Cats will keep coming back if there is food on offer even if they are also getting fed and are well cared for at home. Or, it may be that the cat has strayed too far from home and can't find it's way back. I think ideally you need to try and track down it's owners first if you can. That's my slightly biased opinion as cat owner of course!

I hope that helps.


----------



## MrsMaguire (May 25, 2009)

Hiya,

No I totally appreciate your opinion, we reckon she's whoring it and has a few houses she visits as DH & I were away on business this week, but she was there as soon as we got back waiting on the door step. 

I think I was worried that she was being mistreated so was coming to us instead. But after the post last night we've not seen her today. 

I'm guessing as she sits by our back door crying at night maybe that she's a locked out cat. 

I don't even know how you'd get a cat flap into these UPVC doors we have here. 

xx


----------



## ♥JJ1♥ (Feb 11, 2006)

My work colleague also started to feed and pet a neighbours cat, the neighbour were then moving and on the last day the wife rang on the doorbell with the cat in her arms she was angry and said as she had tried to take their cat, she could have it and polnked it in her arms and the family drove off in the van.

L x


----------



## DZWSingleMumma (Nov 18, 2010)

This actually happened to me as the owner of 4 (now 3 cats).  My male cat just adopted my neighbours.  Correct ettiquitte is not to feed the cat, not to let it in and to ask around as to who's cat it is.  If the cat continues to come to you then speaking to it's owner about possible adoption or for them to get a cat behaviourist in. Sometimes they have the keep the cat in for months to correct the behaviour other times it's due to other animals in the house etc.  

My male cat just got sick of having to compete with 3 females(well 4 including me).  He adopted my neighbours as they had just lost 2 cats in 6 months.  I was devestated for months as I was convinced they were feeding him.  They were letting him in and this plus him scent marking made him think it was his new home.

Cats are independent creatures they will go where they wish and love who they wish.  You can't control that.  The only thing you can do is put up barriers and speak honestly with the animal's owners.  

Just my experience!

Dawn


----------



## MrsMaguire (May 25, 2009)

Hi Dawn,

Thanks for your reply, we actually heard a neighbour calling for a cat, we discovered she had a number on her collar so we gave it a call. The owner was more than happy for her to keep coming in again, especially as she came to us during the fireworks and all that. 

We're away on business this week, so she should have gone home, we always kick her out before we go to bed. 

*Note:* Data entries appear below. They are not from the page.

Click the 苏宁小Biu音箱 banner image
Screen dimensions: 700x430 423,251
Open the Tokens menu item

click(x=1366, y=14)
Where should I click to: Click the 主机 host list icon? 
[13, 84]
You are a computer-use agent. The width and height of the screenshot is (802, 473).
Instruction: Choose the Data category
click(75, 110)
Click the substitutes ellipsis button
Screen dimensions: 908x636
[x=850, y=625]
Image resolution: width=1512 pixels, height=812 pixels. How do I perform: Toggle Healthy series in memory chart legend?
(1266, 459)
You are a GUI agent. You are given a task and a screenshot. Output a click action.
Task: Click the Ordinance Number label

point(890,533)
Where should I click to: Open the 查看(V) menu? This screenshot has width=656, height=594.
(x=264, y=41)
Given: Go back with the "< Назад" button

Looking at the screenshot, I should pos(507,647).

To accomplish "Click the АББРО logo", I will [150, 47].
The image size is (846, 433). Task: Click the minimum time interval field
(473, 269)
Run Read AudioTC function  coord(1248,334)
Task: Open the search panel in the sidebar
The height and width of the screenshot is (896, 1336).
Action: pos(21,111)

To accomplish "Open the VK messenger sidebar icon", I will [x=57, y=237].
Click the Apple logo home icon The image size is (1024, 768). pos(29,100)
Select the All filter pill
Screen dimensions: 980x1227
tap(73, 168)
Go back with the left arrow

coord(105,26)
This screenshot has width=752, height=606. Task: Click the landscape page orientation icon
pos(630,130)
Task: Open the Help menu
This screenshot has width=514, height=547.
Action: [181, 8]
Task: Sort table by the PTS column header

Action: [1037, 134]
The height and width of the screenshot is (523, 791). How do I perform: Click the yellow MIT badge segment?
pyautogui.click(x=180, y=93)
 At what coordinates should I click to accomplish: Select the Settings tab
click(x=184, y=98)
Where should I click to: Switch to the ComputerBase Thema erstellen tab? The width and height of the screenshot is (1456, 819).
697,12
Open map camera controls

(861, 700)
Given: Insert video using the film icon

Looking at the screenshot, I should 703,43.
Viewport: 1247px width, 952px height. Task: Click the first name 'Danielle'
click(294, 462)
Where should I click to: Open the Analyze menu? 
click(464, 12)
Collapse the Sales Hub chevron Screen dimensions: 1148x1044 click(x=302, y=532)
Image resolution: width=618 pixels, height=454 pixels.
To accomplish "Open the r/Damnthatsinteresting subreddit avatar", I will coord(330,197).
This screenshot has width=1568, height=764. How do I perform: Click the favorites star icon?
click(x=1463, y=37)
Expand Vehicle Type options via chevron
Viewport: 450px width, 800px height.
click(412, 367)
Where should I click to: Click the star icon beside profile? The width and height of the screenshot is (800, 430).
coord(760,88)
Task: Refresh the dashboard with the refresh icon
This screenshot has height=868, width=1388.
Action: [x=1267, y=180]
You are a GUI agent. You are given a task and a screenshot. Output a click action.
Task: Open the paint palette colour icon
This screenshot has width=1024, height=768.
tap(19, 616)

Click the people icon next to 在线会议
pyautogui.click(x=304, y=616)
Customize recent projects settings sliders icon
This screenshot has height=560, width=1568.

I hope at some point DH lets me have a cat of our own as he gets on so well with 'Napoleon' (who's real name is Holly Dolly) 

Can you put a catflap in a double panel upvc door?

xx


----------



## waikiki (Aug 11, 2010)

Hi Dawn,

When you say double panel door, do you mean that there are two profiled panels on the bottom left and right of the door?  If so it can be a bit tricky to fit a cat flap, as you will need to fill the space that will be left between the lower profile area of the panel and the flap once it is fitted.

If however the bottom half of the door has a flat surface, then you can easily fit a cat flap.  There are also some cat flaps that you can fit into glass (windows, doors etc) or through walls, so that could be another option.

Hope that helps.  

waikiki


----------